WHAT THE TASK ASKS: Reproduce verbatim the entries below, beginning with the line that contains "Find the location of a particular element." and continuing up to and including the final line of the entries. Omit the pictures from your answer.

THE DATA:
#####

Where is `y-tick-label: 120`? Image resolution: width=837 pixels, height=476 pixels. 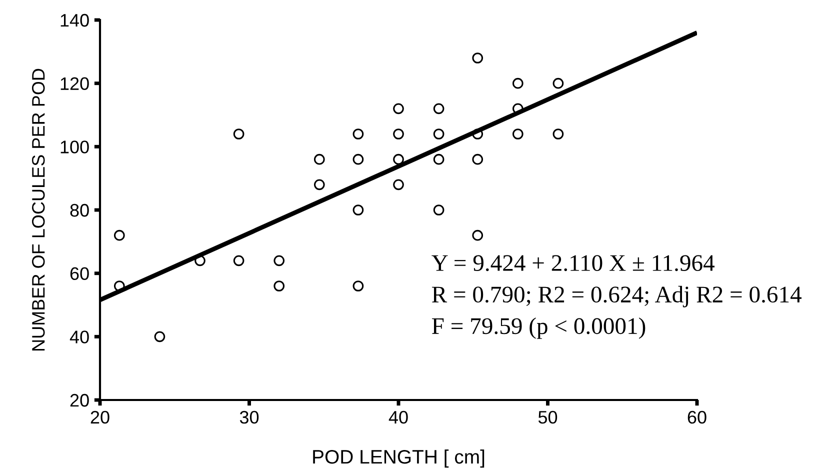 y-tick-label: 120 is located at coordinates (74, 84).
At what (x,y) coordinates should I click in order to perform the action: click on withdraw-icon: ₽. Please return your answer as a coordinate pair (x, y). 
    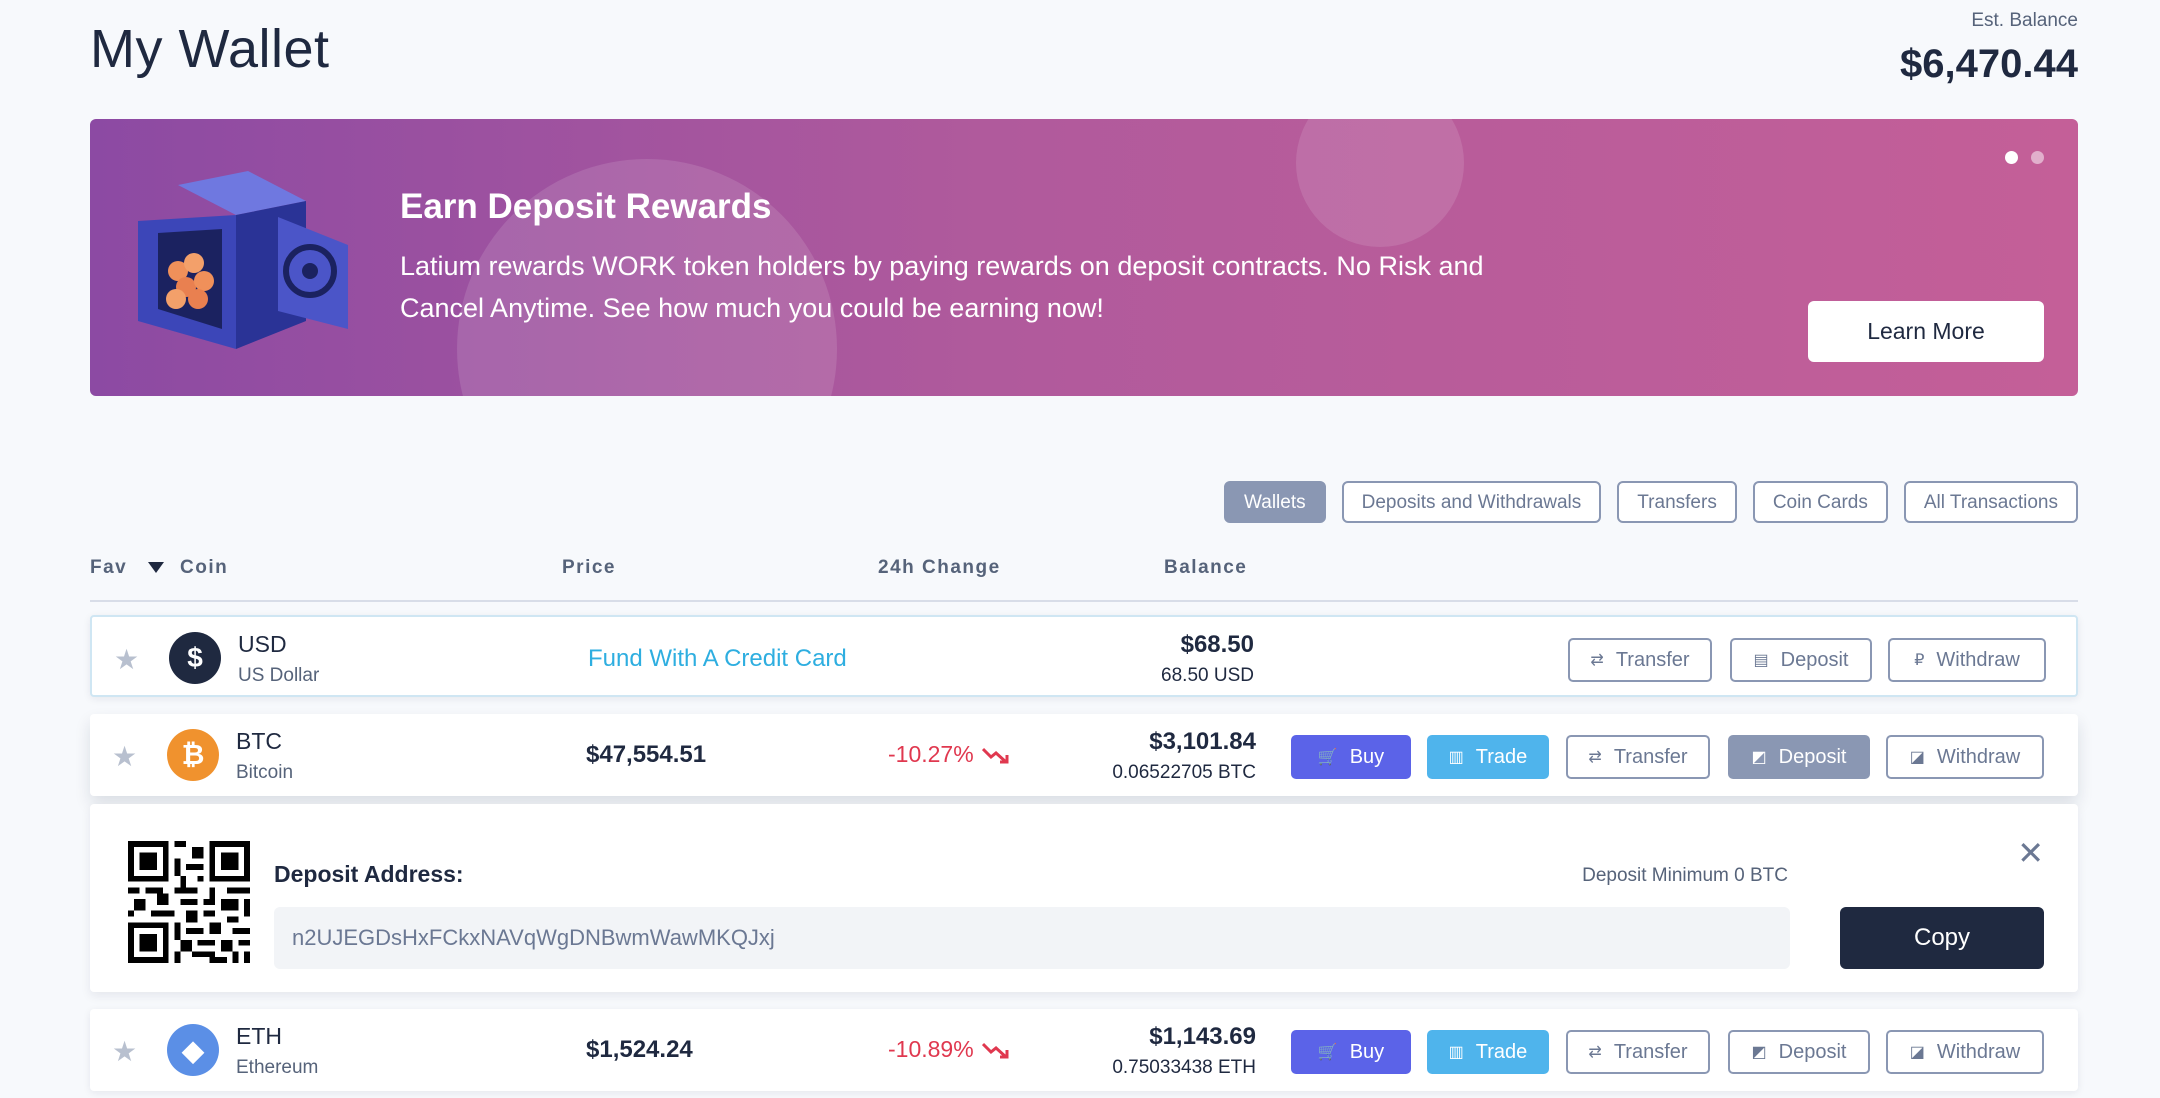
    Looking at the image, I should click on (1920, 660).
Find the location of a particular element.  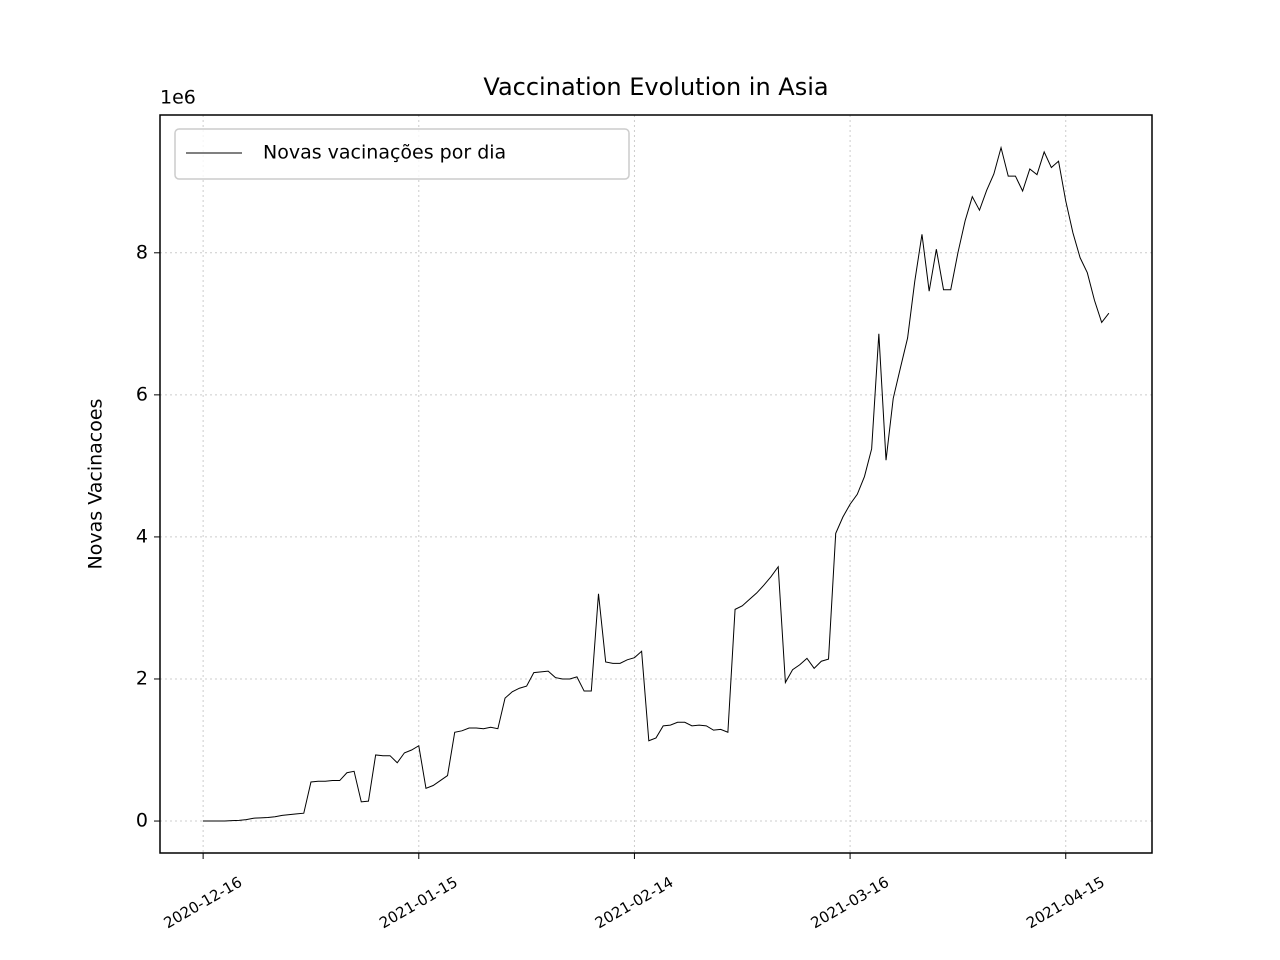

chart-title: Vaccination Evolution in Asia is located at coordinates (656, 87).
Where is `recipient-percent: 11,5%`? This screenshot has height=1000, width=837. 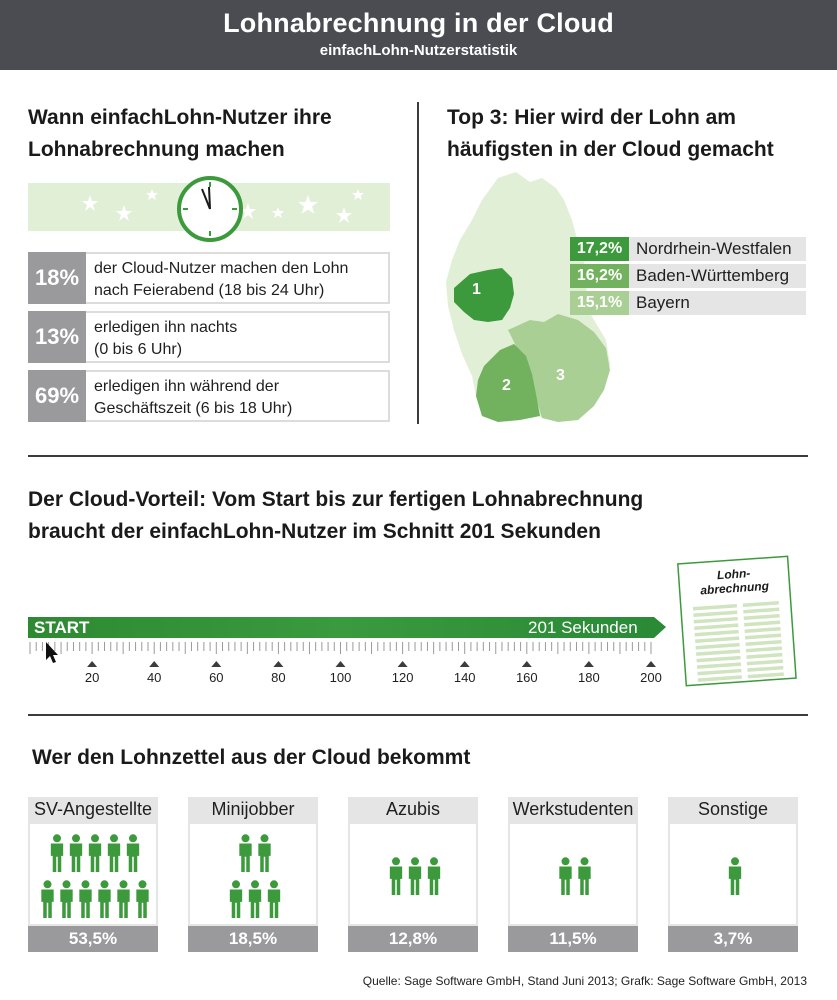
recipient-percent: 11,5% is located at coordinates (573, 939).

#####

SOLUTION TO THE EXERCISE:
Find the location of a particular element.  

chart-title: Vaccination Evolution in Asia is located at coordinates (656, 87).
Where is `recipient-percent: 11,5%`? This screenshot has height=1000, width=837. 
recipient-percent: 11,5% is located at coordinates (573, 939).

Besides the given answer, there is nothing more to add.